■ **REQUIRED ACTION**
Reproduce each line of the material that follows, word for word.

::: TASK INPUT :::

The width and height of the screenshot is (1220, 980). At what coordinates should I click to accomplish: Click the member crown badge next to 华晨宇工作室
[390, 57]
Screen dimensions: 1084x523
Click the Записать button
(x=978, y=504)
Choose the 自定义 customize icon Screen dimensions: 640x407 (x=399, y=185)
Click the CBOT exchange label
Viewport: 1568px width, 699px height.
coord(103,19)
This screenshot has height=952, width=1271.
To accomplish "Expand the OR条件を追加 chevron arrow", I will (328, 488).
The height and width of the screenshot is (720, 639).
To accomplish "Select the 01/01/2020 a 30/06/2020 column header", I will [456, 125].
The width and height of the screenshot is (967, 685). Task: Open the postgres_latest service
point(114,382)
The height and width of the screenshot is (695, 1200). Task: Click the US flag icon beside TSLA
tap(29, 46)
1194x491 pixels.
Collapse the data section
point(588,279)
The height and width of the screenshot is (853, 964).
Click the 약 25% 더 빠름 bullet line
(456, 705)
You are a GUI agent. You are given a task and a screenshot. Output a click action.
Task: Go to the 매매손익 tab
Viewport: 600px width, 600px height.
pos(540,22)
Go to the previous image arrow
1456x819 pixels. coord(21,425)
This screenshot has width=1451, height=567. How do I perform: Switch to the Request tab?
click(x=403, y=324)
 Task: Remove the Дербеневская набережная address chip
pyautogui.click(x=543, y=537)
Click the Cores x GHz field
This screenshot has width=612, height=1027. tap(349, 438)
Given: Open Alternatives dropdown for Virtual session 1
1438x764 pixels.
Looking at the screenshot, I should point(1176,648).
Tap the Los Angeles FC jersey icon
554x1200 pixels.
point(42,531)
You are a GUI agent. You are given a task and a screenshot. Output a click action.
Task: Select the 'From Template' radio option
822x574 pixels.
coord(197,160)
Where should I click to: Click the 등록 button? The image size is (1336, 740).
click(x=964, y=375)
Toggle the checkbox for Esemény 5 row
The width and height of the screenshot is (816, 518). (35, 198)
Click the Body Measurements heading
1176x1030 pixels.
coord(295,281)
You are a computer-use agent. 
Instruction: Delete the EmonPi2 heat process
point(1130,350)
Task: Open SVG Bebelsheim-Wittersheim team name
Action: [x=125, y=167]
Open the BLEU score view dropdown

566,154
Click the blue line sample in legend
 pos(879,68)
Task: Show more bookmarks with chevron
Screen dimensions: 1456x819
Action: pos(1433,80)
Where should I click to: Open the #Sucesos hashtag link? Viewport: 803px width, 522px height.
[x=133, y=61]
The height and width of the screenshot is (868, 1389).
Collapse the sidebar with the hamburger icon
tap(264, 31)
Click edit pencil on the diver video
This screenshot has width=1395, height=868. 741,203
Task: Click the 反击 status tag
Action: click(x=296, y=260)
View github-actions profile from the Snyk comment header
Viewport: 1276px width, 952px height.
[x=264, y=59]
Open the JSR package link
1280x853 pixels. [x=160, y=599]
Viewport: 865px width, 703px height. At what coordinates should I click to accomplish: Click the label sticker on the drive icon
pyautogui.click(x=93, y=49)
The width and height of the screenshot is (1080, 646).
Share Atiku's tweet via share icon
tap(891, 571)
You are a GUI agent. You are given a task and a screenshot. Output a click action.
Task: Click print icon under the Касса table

:::

■ **ANSWER TO THIS EXERCISE**
The width and height of the screenshot is (1220, 980). At what coordinates should I click to accomplish: Click the member crown badge next to 华晨宇工作室
[390, 57]
Screen dimensions: 1084x523
Click the Записать button
(x=978, y=504)
Choose the 自定义 customize icon Screen dimensions: 640x407 (x=399, y=185)
Click the CBOT exchange label
Viewport: 1568px width, 699px height.
coord(103,19)
This screenshot has height=952, width=1271.
To accomplish "Expand the OR条件を追加 chevron arrow", I will (328, 488).
The height and width of the screenshot is (720, 639).
To accomplish "Select the 01/01/2020 a 30/06/2020 column header", I will [456, 125].
The width and height of the screenshot is (967, 685). Task: Open the postgres_latest service
point(114,382)
The height and width of the screenshot is (695, 1200). Task: Click the US flag icon beside TSLA
tap(29, 46)
1194x491 pixels.
Collapse the data section
point(588,279)
The height and width of the screenshot is (853, 964).
Click the 약 25% 더 빠름 bullet line
(456, 705)
You are a GUI agent. You are given a task and a screenshot. Output a click action.
Task: Go to the 매매손익 tab
Viewport: 600px width, 600px height.
pos(540,22)
Go to the previous image arrow
1456x819 pixels. coord(21,425)
This screenshot has width=1451, height=567. How do I perform: Switch to the Request tab?
click(x=403, y=324)
 Task: Remove the Дербеневская набережная address chip
pyautogui.click(x=543, y=537)
Click the Cores x GHz field
This screenshot has width=612, height=1027. tap(349, 438)
Given: Open Alternatives dropdown for Virtual session 1
1438x764 pixels.
Looking at the screenshot, I should point(1176,648).
Tap the Los Angeles FC jersey icon
554x1200 pixels.
point(42,531)
You are a GUI agent. You are given a task and a screenshot. Output a click action.
Task: Select the 'From Template' radio option
822x574 pixels.
coord(197,160)
Where should I click to: Click the 등록 button? The image size is (1336, 740).
click(x=964, y=375)
Toggle the checkbox for Esemény 5 row
The width and height of the screenshot is (816, 518). (35, 198)
Click the Body Measurements heading
1176x1030 pixels.
coord(295,281)
You are a computer-use agent. 
Instruction: Delete the EmonPi2 heat process
point(1130,350)
Task: Open SVG Bebelsheim-Wittersheim team name
Action: [x=125, y=167]
Open the BLEU score view dropdown

566,154
Click the blue line sample in legend
 pos(879,68)
Task: Show more bookmarks with chevron
Screen dimensions: 1456x819
Action: pos(1433,80)
Where should I click to: Open the #Sucesos hashtag link? Viewport: 803px width, 522px height.
[x=133, y=61]
The height and width of the screenshot is (868, 1389).
Collapse the sidebar with the hamburger icon
tap(264, 31)
Click edit pencil on the diver video
This screenshot has width=1395, height=868. 741,203
Task: Click the 反击 status tag
Action: click(x=296, y=260)
View github-actions profile from the Snyk comment header
Viewport: 1276px width, 952px height.
[x=264, y=59]
Open the JSR package link
1280x853 pixels. [x=160, y=599]
Viewport: 865px width, 703px height. At what coordinates should I click to accomplish: Click the label sticker on the drive icon
pyautogui.click(x=93, y=49)
The width and height of the screenshot is (1080, 646).
Share Atiku's tweet via share icon
tap(891, 571)
You are a GUI agent. You are given a task and a screenshot. Output a click action.
Task: Click print icon under the Касса table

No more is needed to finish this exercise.